Tether ha completato il più grande audit finanziario inaugurale della storia, condotto da KPMG U.S.. La revisione riguarda il bilancio 2025 e si è conclusa con un’opinione senza riserve, il giudizio più positivo che un revisore indipendente possa emettere.
Cosa ha certificato KPMG sul bilancio Tether
L’audit riguarda i conti di Tether International, S.A. de C.V. per l’anno chiuso al 31 dicembre 2025. KPMG ha esaminato l’intero bilancio: attivo, passivo, conto economico, variazioni del patrimonio netto e flussi di cassa. Non si è trattato di una semplice verifica dei numeri principali, ma di un controllo su transazioni, sistemi, documentazione di proprietà, valutazioni e controparti.
Un dettaglio operativo racconta la portata del lavoro. I revisori hanno contato e ispezionato fisicamente ogni singolo lingotto d’oro detenuto dalla società Tether, verificando l’esistenza e i dati identificativi di ciascun pezzo, senza limitarsi ai rapporti dei depositari o delle controparti.
«Questo è un momento cruciale per il settore delle stablecoin.», ha dichiarato Paolo Ardoino, CEO di Tether. «Per anni, alcuni detrattori hanno affermato che una verifica contabile di Tether non sarebbe stata possibile.». L’azienda, secondo Ardoino, ha così smentito quelle critiche con un’opinione di audit senza eccezioni né riserve.
Le riserve superano le passività di 6,8 miliardi
Il bilancio certificato riporta un dato che va oltre la formalità contabile. Simon McWilliams, Chief Financial Officer di Tether, ha spiegato che le riserve superano le passività per 6,814 miliardi di dollari, confermando la qualità dei precedenti report di attestazione pubblica.
McWilliams ha definito l’operazione «uno dei progetti più ambiziosi nella storia dell’azienda», sottolineando che il team finanziario ha lavorato con l’obiettivo di raggiungere gli standard delle società leader a livello globale.

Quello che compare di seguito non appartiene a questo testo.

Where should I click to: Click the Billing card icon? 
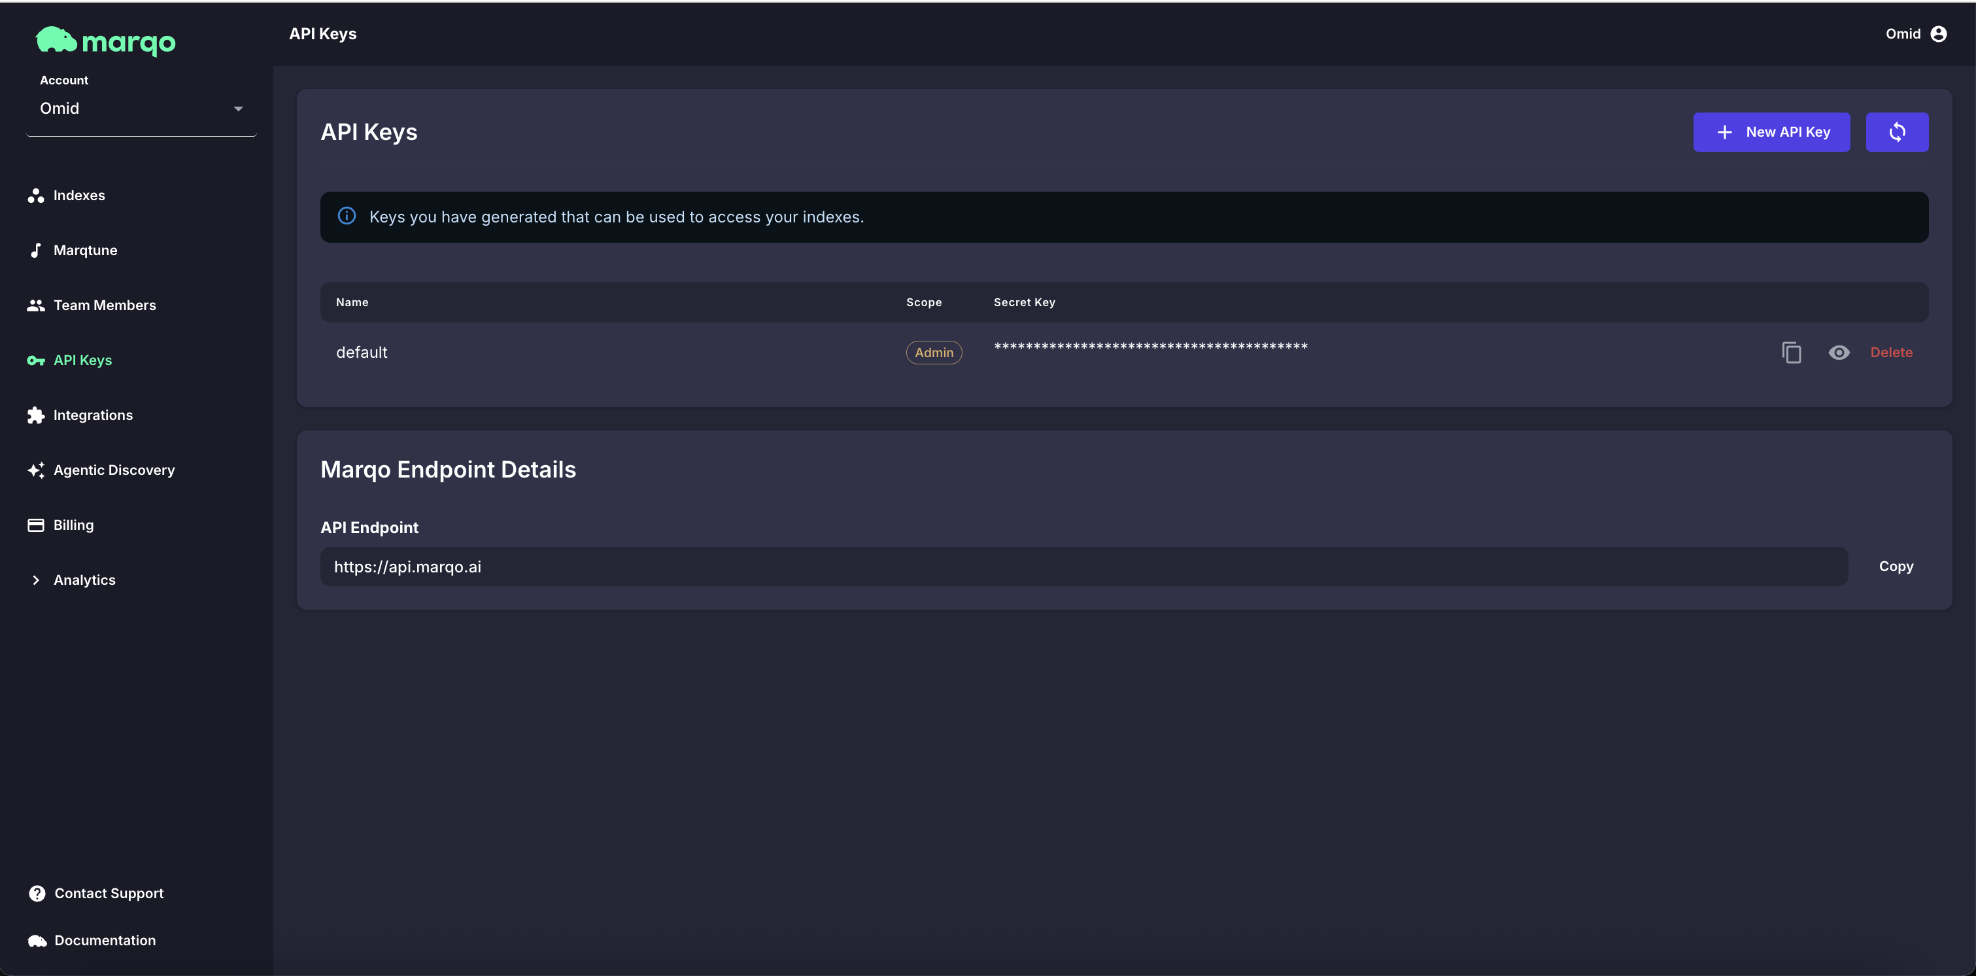(35, 525)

L’audit arriva dopo anni di attestazioni indipendenti trimestrali sugli asset a garanzia dei token emessi, un percorso che Tether descrive come il completamento di uno dei suoi impegni più duraturi.
L’evento assume un peso che va oltre la singola azienda. Le stablecoin sono diventate una componente sempre più rilevante dell’infrastruttura finanziaria globale, sostenendo risparmi, pagamenti, rimesse e accesso al dollaro per centinaia di milioni di persone nel mondo.
Un precedente per il settore delle stablecoin
Sottoponendosi volontariamente a questo livello di controllo, Tether stabilisce uno standard più alto per l’intero mercato delle stablecoin. Il tema della governance finanziaria diventa centrale proprio nel momento in cui il settore cresce e si intreccia sempre più con la finanza tradizionale.
Guardando questo importante evento dall’Italia e dal contesto europeo, è la distanza tra questo standard volontario e gli obblighi già previsti dalla normativa MiCA, che impone agli emittenti di token collegati ad attività requisiti stringenti su riserve e trasparenza. Chi segue il mercato retail italiano sa che la fiducia si costruisce con i controlli, non con le promesse: un audit completo pesa più di mille dichiarazioni. Anche i risparmiatori italiani che utilizzano stablecoin per pagamenti o trading osservano con interesse questi standard, poiché la solidità delle riserve tocca direttamente la sicurezza dei fondi depositati.
Secondo quanto riportato da Tether, oltre 650 milioni di utenti in mercati emergenti utilizzano USDT ogni giorno, per risparmi, commercio quotidiano e transazioni. Ardoino ha descritto questo pubblico come persone «lasciato indietro dal sistema finanziario tradizionale», che si affidano a Tether per la stabilità in un contesto di incertezza globale.